L’agilité managériale, ça s’apprend
Est-il possible de développer les compétences et d’adopter les comportements du gestionnaire agile? Absolument, même si le rythme et la capacité d’apprentissage dépendent de chacun. «Au départ, on doit être capable de faire preuve d’une certaine introspection, mais aussi de mettre son ego de côté», conseille Philippe Mast. Cet aspect constitue d’ailleurs l’une des limites à l’intégration des valeurs agiles.

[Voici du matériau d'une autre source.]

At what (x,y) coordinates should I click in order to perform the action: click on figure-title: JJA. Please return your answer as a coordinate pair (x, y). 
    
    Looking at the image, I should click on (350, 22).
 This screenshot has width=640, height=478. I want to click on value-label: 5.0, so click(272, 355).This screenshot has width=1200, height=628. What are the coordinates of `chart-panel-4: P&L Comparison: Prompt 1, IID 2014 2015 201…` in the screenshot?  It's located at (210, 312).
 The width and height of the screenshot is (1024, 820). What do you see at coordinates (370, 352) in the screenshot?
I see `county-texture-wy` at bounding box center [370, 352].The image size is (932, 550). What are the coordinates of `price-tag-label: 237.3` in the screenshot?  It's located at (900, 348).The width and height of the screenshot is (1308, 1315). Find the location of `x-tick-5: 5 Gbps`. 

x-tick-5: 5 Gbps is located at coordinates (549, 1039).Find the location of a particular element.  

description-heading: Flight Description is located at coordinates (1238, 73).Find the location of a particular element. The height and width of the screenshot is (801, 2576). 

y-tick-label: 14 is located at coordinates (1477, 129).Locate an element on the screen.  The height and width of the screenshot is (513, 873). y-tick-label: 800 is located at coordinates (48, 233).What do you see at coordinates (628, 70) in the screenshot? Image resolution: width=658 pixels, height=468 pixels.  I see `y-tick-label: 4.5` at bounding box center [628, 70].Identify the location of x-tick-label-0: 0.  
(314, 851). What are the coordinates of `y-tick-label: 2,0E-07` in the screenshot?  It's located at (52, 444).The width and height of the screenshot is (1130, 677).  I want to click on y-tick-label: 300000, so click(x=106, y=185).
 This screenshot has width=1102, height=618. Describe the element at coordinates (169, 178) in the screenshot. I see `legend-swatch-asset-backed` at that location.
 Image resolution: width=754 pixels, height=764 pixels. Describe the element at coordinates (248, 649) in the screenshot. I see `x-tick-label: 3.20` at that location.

Pour sa part, Julie Carignan souligne qu’elle a accompagné de nombreux gestionnaires dans cette démarche. Elle a ainsi pu constater qu’il est souvent plus facile de devenir agile en groupe et en équipe de gestion, plutôt que sur une base individuelle. «J’ai aussi remarqué que certaines perceptions erronées peuvent constituer un frein. Par exemple, des gestionnaires pensent que tout doit être planifié avant de passer à l’exécution. Or, avec le mode agile, on expérimente rapidement sur un mode d’itérations courtes, ce qui permet d’ajuster le tir plus vite si cela ne fonctionne pas. Il faut donc admettre que cela peut ne pas être parfait du premier coup», explique-t-elle.

Enfin, une fois qu’on a acquis ces nouveaux réflexes, la vigilance est de mise pour ne pas retomber dans ses vieilles habitudes de gestion traditionnelle. «L’agilité requiert un certain état d’esprit, et nécessite qu’on accepte qu’on ne puisse pas tout prévoir et contrôler. Plusieurs leaders m’ont déjà dit que le plus difficile, c’est de désapprendre, et qu’ils sont devenus agiles le jour où ils se sont reconnectés à leurs propres valeurs», conclut Catherine-Julie Charette.